### TEXTE DE LECTURE
=====
Dans l’entreprise Ol-Njowara,
qui exporte chaque année entre 20 et 25 millions de roses vers Amsterdam,
plaque tournante du marché mondial des fleurs coupées, on se défend de
contribuer à l’assèchement du lac Naivasha, dont le niveau baisse de 3
mètres chaque année. “Nous sommes autorisés à pomper 900 m3 d’eau par
jour, et nous n’en n’utilisons que 600”, soutient le propriétaire
octogénaire de l’exploitation, Alexandre Yarinakis, un Grec établi au Kenya
depuis des décennies. M. Yarinakis reconnaît toutefois que les ressources de
l’endroit ne sont pas inépuisables, et qu’il serait périlleux d’autoriser de
nouveaux producteurs à s’établir sur les bords du lac.
Des roses équitables
Les temps changent,
cependant, et le Kenyan Flower Consult, qui représente l’ensemble des fermes
a décidé de mettre un peu d’ordre dans le système de production. L’idée
d’une culture “équitable” des roses, respectueuse des droits des
travailleurs et sensible à la protection de l’environnement fait doucement
son chemin : une douzaine de fermes se sont converties aux principes du
commerce équitable. L’une d’elles, l’entreprise Panda Flowers, située à
quelques kilomètres du lac, a des allures de ferme modèle. Fondée à la fin
du siècle dernier par un Américain et un Israélien, elle est certifiée fair
trade depuis 2001. “Des experts allemands, suisses, britanniques et
suédois nous ont délivré ce label”, dont la fameuse certification FLO
(1), se félicite le directeur de Panda, Richard Hechlé, un Kenyan blanc, né
de parents britanniques. “Mais c’est grâce à Max Havelaar que nous avons
pu développer nos parts de marché”.
=====
### EXERCICE 1
D'après le texte sur la culture des roses au Kenya, de combien le niveau du lac Naivasha baisse-t-il chaque année ?

### LIGNES FOURNIES
=====
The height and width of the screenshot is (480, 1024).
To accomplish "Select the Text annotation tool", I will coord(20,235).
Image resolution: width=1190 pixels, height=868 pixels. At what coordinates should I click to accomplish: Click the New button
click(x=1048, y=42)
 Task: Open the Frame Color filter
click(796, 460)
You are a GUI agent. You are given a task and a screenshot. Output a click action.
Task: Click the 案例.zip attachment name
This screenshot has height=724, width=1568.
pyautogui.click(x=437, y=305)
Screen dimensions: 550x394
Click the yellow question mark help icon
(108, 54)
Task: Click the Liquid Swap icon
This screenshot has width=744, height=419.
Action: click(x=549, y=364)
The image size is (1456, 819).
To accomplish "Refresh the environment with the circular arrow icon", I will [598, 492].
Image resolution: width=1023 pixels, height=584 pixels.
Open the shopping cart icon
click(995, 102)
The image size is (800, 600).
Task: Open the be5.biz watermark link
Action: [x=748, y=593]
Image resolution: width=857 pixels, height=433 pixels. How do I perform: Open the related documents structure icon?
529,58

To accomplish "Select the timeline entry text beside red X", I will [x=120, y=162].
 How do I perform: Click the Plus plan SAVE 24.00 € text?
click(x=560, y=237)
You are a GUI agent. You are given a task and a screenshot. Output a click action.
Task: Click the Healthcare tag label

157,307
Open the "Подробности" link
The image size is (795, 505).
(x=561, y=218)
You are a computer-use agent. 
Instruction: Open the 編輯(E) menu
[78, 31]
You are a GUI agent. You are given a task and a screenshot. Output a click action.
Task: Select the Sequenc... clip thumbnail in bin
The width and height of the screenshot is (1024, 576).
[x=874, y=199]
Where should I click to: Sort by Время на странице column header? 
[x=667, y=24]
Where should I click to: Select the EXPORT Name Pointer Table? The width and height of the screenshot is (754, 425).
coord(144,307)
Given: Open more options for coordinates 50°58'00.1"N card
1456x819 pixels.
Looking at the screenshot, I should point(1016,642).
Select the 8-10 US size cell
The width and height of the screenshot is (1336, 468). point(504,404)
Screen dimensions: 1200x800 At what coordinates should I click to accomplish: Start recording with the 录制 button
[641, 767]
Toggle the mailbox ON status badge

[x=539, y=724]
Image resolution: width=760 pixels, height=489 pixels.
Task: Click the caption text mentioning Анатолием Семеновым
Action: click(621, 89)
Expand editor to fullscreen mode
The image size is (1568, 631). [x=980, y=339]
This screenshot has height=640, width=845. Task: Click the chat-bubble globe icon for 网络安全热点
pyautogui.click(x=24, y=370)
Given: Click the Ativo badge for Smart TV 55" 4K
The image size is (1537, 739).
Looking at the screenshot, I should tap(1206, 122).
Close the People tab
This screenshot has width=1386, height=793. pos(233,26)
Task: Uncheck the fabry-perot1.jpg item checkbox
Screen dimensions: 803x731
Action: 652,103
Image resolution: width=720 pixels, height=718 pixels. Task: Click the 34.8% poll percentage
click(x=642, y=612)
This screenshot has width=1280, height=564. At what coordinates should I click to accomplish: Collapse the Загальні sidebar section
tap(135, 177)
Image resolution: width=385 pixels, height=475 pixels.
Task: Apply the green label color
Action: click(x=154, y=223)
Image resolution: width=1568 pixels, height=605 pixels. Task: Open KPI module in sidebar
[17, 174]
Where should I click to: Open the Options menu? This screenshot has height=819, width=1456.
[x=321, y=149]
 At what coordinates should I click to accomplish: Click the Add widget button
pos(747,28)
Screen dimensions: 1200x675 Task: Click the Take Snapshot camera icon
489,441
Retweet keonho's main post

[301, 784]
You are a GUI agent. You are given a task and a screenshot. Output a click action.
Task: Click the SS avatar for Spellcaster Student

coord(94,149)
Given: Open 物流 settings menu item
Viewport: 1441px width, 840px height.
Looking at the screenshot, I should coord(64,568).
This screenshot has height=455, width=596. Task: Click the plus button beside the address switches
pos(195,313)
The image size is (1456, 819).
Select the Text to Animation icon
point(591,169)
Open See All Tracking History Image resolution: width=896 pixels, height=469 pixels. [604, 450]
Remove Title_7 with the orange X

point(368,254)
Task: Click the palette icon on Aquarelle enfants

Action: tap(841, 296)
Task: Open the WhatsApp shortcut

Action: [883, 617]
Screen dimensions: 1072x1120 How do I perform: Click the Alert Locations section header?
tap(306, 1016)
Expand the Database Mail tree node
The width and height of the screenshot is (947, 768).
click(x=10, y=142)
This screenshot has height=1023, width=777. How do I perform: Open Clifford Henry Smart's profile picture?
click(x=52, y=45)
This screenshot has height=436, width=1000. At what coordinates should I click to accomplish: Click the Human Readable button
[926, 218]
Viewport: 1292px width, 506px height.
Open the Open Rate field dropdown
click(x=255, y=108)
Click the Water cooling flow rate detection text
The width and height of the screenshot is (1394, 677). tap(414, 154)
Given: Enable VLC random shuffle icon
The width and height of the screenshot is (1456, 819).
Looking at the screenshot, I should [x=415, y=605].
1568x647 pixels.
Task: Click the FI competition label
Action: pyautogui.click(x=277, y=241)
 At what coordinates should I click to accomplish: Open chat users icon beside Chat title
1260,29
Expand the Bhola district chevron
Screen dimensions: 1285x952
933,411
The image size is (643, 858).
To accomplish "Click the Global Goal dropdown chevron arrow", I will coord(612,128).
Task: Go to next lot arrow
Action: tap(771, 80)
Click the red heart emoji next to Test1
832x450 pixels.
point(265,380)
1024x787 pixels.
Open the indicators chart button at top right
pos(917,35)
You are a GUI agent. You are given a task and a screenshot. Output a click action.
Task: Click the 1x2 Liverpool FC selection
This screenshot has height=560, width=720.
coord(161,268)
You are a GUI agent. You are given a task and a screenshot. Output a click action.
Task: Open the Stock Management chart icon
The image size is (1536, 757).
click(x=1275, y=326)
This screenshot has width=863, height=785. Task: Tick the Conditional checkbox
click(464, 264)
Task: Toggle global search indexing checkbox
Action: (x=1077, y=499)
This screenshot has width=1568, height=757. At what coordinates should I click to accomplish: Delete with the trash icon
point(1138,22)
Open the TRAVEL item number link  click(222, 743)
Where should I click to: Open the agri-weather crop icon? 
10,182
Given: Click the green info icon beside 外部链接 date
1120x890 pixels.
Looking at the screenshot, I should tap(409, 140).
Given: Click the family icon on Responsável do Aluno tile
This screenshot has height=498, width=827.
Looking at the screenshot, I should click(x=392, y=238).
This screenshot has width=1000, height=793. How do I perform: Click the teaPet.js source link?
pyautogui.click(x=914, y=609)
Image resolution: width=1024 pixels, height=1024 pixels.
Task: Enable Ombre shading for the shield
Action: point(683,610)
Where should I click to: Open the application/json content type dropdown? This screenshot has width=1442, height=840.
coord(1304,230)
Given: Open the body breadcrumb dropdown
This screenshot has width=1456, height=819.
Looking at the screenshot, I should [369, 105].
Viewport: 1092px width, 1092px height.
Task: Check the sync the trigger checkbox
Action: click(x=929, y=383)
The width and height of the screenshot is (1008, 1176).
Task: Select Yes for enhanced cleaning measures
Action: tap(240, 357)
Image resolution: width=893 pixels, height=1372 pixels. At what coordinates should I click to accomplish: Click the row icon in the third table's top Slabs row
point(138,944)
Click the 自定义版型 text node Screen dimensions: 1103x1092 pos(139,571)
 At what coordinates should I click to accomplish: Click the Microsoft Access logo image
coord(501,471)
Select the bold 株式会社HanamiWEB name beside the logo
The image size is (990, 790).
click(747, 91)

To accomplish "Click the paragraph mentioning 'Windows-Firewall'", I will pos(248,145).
=====
### EXERCICE 2
Recopiez uniquement les lignes fournies situées entre la ligne contenant "Click the red heart emoji next to Test1" et celle contenant "pos(917,35)", bornes incluses, consignes comprises. Multipliez par 1,85 les coordonnées figurant dans les réponses et arrondissez-les à l'entier le plus proche, les demis étant arrondis vers le haut.

### CORRIGÉ 1
Le niveau du lac Naivasha baisse de 3 mètres chaque année.

### CORRIGÉ 2
Click the red heart emoji next to Test1
832x450 pixels.
point(490,703)
1024x787 pixels.
Open the indicators chart button at top right
pos(1696,65)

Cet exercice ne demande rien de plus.